Infeções por HIV no Brasil diminuiram 7% no ano passado sobre os números de 2018

O número de infeções pelo vírus da imunodeficiência humana (HIV) caiu 7% no Brasil no último ano, passando de 45.078 casos, em 2018, para 41.919, em 2019, segundo um relatório divulgado hoje pelo Governo brasileiro.

Infeções por HIV no Brasil diminuiram 7% no ano passado sobre os números de 2018

Infeções por HIV no Brasil diminuiram 7% no ano passado sobre os números de 2018

O número de infeções pelo vírus da imunodeficiência humana (HIV) caiu 7% no Brasil no último ano, passando de 45.078 casos, em 2018, para 41.919, em 2019, segundo um relatório divulgado hoje pelo Governo brasileiro.

Por ocasião do Dia Mundial da Luta contra a sida (acrónimo de Síndrome da Imunodeficiência Adquirida), o Ministério da Saúde do Brasil informou que a taxa de mortalidade pela doença no país diminuiu 17,1% nos últimos cinco anos e o número de mortes caiu desde 12.667, em 2015, para 10.565, em 2019.

Ainda de acordo com o relatório, a taxa da sida no país passou de 21,9 casos por 100.000 habitantes em 2012 para 17,8 casos por 100.000 habitantes em 2019, o que representa uma redução de 18,7%.

Os dados indicam que, atualmente, cerca de 920 mil pessoas vivem com o HIV no Brasil, das quais 89% foram diagnosticadas e 77% estão em tratamento antirretroviral.

O estudo aponta que 94% dos cidadãos em tratamento não transmitem sexualmente o vírus, por terem atingido uma carga viral indetetável e, até outubro de 2020, cerca de 642 mil pessoas estavam em tratamento.
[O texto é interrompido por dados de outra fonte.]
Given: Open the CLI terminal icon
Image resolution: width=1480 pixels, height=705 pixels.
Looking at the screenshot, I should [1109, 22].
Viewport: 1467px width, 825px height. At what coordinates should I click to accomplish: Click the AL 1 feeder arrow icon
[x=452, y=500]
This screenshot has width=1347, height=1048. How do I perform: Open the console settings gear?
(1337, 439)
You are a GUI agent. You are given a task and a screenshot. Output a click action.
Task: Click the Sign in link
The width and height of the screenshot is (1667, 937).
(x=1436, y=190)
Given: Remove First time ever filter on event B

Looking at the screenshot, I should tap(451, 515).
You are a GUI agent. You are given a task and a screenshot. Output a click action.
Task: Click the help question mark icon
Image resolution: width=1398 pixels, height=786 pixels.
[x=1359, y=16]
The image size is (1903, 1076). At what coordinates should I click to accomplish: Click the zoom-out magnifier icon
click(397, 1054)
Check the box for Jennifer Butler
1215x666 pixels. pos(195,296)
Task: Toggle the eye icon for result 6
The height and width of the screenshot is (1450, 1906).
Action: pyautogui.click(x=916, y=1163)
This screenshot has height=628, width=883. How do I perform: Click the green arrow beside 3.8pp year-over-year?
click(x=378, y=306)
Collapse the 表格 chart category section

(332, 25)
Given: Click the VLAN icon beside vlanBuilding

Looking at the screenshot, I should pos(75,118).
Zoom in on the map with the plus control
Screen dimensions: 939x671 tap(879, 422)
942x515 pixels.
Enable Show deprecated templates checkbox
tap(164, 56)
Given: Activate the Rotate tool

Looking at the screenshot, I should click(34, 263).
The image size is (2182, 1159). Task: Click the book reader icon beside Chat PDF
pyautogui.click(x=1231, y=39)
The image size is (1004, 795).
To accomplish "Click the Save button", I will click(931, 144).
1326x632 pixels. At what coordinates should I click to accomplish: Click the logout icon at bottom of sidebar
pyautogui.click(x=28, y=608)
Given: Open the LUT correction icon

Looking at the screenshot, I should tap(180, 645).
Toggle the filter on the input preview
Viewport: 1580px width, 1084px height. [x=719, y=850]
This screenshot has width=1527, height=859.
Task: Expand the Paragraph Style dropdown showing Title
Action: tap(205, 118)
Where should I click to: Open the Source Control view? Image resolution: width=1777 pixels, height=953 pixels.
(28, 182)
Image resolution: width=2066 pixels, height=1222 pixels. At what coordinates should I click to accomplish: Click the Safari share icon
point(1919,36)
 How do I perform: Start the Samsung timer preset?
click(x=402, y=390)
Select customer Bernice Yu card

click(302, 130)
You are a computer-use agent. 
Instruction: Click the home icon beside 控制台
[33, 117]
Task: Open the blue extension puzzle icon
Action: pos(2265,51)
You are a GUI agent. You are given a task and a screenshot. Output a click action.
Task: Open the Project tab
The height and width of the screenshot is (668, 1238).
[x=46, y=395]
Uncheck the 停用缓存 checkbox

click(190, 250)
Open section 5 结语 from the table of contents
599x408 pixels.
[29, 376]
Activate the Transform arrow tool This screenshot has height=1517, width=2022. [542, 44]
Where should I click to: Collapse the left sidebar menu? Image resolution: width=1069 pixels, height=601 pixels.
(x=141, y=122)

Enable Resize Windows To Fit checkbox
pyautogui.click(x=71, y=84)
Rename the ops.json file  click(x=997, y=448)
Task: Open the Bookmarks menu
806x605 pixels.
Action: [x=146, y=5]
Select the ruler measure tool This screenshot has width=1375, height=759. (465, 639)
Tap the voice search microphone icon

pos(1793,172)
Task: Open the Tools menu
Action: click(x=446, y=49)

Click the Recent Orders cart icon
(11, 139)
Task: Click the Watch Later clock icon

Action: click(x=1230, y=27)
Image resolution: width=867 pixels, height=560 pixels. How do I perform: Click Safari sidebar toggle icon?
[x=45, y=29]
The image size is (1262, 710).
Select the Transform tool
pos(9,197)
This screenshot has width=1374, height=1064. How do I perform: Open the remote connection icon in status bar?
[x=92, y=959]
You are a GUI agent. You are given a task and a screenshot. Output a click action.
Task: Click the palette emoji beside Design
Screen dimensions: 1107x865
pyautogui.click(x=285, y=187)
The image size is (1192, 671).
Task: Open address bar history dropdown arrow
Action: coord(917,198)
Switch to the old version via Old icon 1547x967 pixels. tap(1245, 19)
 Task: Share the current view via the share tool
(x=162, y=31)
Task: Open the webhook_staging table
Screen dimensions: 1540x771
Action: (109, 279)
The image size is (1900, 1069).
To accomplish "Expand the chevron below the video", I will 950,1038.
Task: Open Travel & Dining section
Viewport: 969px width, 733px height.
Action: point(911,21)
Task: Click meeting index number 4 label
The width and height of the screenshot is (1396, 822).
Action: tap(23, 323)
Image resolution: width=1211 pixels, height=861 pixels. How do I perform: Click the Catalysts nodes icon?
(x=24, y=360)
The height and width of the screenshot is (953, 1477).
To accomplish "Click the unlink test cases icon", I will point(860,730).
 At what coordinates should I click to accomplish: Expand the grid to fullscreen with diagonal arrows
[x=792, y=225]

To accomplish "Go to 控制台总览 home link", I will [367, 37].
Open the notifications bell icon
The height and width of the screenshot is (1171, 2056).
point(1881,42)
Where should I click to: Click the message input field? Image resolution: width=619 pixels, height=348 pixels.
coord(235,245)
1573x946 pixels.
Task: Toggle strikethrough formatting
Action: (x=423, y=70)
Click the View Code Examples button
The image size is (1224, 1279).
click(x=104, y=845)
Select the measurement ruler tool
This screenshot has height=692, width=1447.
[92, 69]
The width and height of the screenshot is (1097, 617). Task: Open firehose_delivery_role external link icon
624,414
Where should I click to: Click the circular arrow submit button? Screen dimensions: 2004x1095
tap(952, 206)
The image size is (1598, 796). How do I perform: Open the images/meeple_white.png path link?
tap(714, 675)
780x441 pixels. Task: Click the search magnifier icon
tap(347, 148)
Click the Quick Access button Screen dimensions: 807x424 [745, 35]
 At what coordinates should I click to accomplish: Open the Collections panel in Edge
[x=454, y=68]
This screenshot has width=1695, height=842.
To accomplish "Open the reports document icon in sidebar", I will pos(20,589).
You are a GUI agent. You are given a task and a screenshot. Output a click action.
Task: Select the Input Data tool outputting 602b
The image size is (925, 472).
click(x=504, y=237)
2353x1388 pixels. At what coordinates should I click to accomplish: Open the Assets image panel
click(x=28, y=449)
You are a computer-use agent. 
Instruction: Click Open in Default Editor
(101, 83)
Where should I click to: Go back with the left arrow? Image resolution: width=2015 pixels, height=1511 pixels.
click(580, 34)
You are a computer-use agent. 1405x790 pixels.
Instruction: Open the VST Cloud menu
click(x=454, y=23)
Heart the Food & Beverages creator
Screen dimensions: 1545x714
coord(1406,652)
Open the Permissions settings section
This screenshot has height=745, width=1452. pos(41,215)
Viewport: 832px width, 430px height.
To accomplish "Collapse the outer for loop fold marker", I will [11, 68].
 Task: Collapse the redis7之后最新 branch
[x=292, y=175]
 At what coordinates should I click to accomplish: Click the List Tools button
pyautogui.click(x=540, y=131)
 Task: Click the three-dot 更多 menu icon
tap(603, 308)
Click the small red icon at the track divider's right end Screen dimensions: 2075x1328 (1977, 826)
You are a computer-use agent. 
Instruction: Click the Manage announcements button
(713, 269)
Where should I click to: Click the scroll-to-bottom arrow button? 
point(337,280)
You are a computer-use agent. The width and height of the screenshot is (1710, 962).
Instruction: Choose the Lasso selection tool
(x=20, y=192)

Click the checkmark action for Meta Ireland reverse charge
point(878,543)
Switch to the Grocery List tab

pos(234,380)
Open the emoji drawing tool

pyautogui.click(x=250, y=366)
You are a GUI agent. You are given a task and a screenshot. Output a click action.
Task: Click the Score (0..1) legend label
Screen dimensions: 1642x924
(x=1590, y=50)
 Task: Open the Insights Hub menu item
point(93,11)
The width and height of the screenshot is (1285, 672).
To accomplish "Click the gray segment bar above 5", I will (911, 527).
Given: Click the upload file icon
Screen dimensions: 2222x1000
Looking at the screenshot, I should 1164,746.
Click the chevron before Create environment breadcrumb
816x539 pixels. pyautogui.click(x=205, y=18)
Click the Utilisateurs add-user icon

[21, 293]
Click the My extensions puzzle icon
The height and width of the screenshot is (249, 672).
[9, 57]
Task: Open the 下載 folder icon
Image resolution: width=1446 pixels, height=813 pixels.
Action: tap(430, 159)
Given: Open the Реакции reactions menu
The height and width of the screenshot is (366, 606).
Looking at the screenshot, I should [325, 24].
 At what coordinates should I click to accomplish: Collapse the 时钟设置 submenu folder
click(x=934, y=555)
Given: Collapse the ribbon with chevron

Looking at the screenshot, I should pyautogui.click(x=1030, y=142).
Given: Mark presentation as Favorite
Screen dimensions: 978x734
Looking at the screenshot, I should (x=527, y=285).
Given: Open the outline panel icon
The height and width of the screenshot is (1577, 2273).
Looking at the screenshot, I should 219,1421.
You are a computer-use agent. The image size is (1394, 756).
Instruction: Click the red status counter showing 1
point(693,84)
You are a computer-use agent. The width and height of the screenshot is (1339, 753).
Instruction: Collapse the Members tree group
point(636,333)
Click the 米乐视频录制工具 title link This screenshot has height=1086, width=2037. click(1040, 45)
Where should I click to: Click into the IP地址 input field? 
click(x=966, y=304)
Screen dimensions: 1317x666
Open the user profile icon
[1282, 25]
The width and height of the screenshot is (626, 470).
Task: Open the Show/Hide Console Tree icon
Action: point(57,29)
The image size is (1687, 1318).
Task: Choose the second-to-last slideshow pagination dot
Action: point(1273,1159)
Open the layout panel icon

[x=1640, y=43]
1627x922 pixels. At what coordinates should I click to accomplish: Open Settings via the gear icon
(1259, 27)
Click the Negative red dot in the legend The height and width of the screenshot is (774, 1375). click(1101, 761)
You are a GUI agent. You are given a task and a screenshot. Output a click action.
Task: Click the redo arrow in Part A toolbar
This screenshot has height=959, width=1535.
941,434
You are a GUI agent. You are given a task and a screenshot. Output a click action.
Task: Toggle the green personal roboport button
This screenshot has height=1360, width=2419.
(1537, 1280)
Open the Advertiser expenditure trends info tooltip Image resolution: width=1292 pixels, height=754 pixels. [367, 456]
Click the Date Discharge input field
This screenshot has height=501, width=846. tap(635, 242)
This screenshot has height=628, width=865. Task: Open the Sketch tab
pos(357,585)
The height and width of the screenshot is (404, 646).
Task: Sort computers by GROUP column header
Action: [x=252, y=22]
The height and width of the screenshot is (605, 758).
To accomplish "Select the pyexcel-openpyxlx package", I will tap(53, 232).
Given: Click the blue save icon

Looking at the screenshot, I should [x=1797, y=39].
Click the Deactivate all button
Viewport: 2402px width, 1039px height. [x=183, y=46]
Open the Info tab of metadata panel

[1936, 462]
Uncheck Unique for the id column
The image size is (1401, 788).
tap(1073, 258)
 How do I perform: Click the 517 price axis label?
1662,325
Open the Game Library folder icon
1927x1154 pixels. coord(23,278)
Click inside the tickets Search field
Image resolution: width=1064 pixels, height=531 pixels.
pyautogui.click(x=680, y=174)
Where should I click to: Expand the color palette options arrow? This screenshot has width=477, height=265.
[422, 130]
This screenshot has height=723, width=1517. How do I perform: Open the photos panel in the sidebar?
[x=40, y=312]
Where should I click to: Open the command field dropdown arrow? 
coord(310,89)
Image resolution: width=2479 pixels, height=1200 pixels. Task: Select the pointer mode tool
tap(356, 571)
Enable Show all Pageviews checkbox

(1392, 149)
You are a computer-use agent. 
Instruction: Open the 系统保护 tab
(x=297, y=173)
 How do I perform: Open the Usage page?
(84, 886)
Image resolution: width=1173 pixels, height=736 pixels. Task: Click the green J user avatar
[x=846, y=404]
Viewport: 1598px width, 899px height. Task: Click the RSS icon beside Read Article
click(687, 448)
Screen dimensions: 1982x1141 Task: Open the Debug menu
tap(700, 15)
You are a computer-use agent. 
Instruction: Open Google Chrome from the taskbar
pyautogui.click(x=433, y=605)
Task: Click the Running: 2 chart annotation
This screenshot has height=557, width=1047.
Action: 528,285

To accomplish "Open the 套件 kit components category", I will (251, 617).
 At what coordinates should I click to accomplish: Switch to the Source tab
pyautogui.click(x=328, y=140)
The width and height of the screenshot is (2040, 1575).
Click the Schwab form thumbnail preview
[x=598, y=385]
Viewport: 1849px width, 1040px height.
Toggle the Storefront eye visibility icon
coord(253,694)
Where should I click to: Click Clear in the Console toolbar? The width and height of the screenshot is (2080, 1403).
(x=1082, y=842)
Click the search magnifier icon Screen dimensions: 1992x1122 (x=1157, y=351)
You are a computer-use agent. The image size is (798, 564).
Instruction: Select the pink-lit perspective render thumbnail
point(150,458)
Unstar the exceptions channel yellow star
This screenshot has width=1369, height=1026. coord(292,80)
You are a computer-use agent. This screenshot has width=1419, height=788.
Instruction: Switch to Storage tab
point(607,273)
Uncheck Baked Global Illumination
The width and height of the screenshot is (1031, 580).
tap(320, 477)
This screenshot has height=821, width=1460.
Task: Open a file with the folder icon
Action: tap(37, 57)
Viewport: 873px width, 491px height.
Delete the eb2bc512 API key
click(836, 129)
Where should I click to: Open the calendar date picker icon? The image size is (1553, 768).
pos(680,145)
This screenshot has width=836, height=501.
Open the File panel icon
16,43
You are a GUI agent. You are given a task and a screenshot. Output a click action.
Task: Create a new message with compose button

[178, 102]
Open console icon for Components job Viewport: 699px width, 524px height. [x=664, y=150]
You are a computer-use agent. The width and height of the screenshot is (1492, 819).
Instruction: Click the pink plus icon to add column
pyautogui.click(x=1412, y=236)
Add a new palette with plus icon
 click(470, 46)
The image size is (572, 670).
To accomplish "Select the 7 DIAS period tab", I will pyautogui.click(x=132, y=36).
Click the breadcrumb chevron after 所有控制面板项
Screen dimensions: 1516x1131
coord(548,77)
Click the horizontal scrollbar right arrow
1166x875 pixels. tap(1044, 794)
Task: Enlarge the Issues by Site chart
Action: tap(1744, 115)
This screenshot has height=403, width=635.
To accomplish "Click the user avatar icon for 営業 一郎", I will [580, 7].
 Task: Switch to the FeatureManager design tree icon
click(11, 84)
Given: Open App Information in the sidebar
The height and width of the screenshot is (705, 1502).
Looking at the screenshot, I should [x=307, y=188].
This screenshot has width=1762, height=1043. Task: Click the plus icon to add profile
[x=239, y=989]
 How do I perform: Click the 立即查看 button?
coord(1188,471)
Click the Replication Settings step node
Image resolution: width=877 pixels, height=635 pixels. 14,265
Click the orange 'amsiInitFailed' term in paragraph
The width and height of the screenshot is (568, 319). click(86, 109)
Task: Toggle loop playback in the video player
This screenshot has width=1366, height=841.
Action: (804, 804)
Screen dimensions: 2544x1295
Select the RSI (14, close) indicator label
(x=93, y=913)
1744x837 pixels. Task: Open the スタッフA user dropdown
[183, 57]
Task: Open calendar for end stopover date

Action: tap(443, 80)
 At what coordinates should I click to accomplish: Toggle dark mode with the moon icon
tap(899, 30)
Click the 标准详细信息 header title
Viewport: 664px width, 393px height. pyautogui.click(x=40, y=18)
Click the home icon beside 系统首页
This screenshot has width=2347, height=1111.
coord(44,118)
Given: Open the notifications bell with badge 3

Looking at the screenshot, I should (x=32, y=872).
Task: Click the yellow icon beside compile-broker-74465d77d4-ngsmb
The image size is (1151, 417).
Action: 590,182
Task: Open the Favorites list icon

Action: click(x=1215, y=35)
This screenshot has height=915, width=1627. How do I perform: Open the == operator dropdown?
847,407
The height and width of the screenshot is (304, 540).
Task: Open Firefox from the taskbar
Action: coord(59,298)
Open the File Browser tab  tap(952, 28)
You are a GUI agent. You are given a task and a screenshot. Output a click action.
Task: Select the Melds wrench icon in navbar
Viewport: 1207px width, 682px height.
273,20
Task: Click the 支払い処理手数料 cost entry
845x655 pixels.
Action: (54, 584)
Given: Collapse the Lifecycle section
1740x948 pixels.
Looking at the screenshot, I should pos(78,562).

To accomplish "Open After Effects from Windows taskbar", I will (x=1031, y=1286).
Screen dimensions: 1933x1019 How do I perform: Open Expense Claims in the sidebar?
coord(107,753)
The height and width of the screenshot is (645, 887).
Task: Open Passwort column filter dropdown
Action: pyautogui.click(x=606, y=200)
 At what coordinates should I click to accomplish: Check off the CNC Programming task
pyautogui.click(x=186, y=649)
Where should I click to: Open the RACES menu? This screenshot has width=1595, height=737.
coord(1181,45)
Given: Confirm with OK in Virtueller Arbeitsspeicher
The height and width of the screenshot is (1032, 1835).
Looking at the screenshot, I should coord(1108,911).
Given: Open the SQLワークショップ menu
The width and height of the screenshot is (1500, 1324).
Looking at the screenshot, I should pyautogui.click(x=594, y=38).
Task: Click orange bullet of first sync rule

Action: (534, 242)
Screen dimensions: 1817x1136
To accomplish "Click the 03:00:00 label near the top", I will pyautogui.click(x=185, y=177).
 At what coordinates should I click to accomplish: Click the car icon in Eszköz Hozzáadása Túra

No entanto, o número de casos de HIV notificados em 2019 é ligeiramente superior ao registado em 2016, quando foram detetados 41.562 contágios.

“Verificamos que o pico, talvez o maior número de casos de HIV notificados no Brasil, foi em 2017 (44.943) e 2018 (45.078), e tivemos uma pequena redução em 2019”, disse o secretário de Vigilância em Saúde, Arnaldo Medeiros, durante a apresentação do relatório.

Apesar dos números, a tutela da Saúde assinalou que, no Brasil, cerca de 10.000 casos de sida foram prevenidos entre 2015 e 2019, o que terá levado a uma queda de 17,1% na taxa de mortalidade por sida naquele período.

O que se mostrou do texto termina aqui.